:: EXERCICES PROPOSÉS ::
1) Résumez en deux phrases l'extrait sur Jeanne.
2) Réécrivez le passage de l'extrait sur Jeanne qui va de « Cet été-là, Jeanne » à « rationnel de Jeanne. », en substituant « Cet hiver-là » à « Cet été-là ».
3) Prolongez l'extrait sur Jeanne à partir de sa dernière phrase.

:: EXTRAIT DU TEXTE ::
---

"Une vie ne suffit pas. Jeanne aurait voulu en avoir plusieurs, pour vivre tous les choix qu'elle n'aura pas faits, toutes les directions qu'elle n'aura pas prises."
Entre son travail à la poste, son mari Rémy et ses projets de rénovation de la cuisine, ses deux filles, Jeanne mène une vie bien réglée, bien calibrée. Ses rituels hebdomadaires ne changent pas : le lundi, piscine, le mardi macaron, le mercredi course et ménage, le jeudi bibliothèque, le vendredi cinéma, le week-end elle reçoit la visite de ses filles et le dimanche elle se rend au déjeuner dominical avec ses parents et ses soeurs.
Cet été-là, Jeanne regarde passer les trains et observe les silhouettes qui se croisent dans les wagons. Elle pense alors à la part de hasard qui régit nos existences. Et c'est par hasard qu'elle fait tomber le cadre contenant la photographie d'une artiste qu'elle admire : Marina Abramovic. Cette femme prête à prendre tous les risques la fascine profondément tant elle est à l'opposé du quotidien prévisible de Jeanne. Elle ressurgit alors dans sa vie, prenant une place de plus en plus prégnante, insufflant un brin de folie en l'esprit rationnel de Jeanne.

---

:: DONNÉES FOURNIES ::
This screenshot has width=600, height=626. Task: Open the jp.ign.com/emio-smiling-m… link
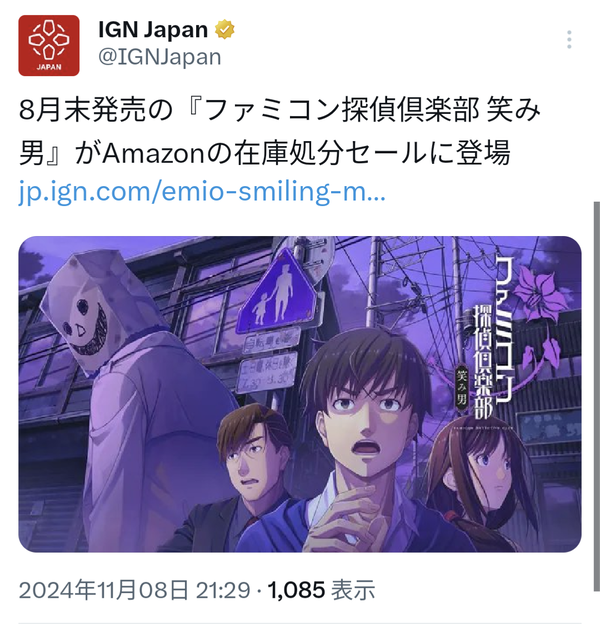click(x=202, y=191)
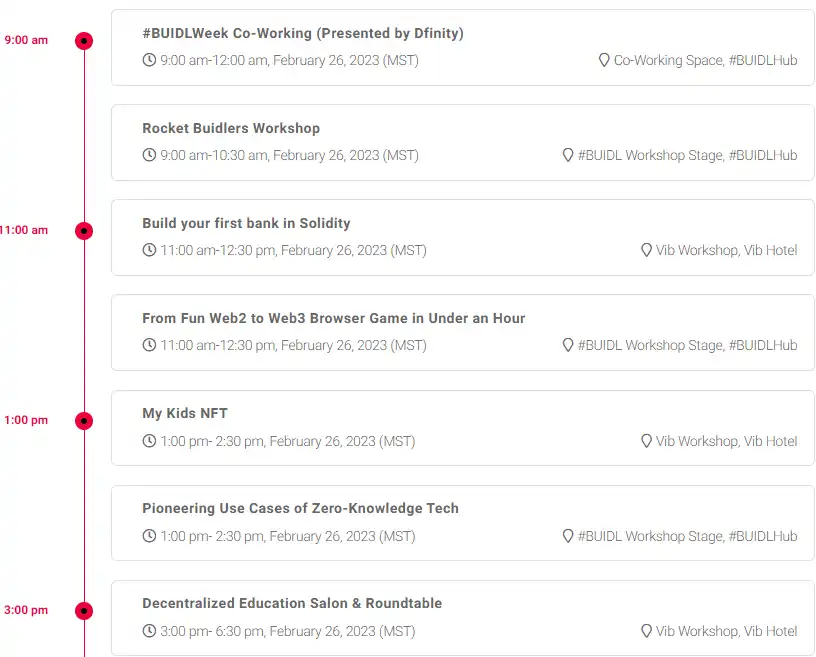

---

:: CORRIGÉ DES EXERCICES ::
1) Jeanne mène une vie réglée entre son travail à la poste, son mari Rémy, ses deux filles et des rituels hebdomadaires qui ne changent pas. Un été, après avoir fait tomber par hasard le cadre contenant la photographie de Marina Abramovic, une artiste prête à prendre tous les risques qu'elle admire, Jeanne voit celle-ci prendre une place de plus en plus prégnante dans sa vie et insuffler un brin de folie en son esprit rationnel.

2)
Cet hiver-là, Jeanne regarde passer les trains et observe les silhouettes qui se croisent dans les wagons. Elle pense alors à la part de hasard qui régit nos existences. Et c'est par hasard qu'elle fait tomber le cadre contenant la photographie d'une artiste qu'elle admire : Marina Abramovic. Cette femme prête à prendre tous les risques la fascine profondément tant elle est à l'opposé du quotidien prévisible de Jeanne. Elle ressurgit alors dans sa vie, prenant une place de plus en plus prégnante, insufflant un brin de folie en l'esprit rationnel de Jeanne.

3)
Marina Abramovic et Ulay sur la muraille de Chine
http://www.artwiki.fr/cours/art_video/abramovic_ulay.htm
Jeanne se replonge dans les interviews de l'artiste et lui adresse des lettres, comme une porte de sortie, comme une fenêtre qui s'ouvrirait sur un autre monde, d'autres possibles, d'autres choix.
"On devient artiste parce qu'on est sensible et parce qu'on est mal dans le monde. ce n'est pas une question de don mais d'incapacité à vivre avec les autre. Et cette incapacité à vivre crée le don." Marina Abramovic
"Etre artiste, tellement de gens veulent être cela. On veut tous... Mais l'envie de suffit pas. Il faut que ce soit une nécessité. Qu'on devienne fou si on ne le fait pas." Marina Abramovic
Et puis la beauté des jours jaillit, qu'ils soient prévisibles ou fous, ils contiennent leur îlot de beauté que l'oeil se doit de saisir. Oser, risquer le changement, loin de la peur qui fige, bousculer le monde pour que, soudain, les belles choses brillent.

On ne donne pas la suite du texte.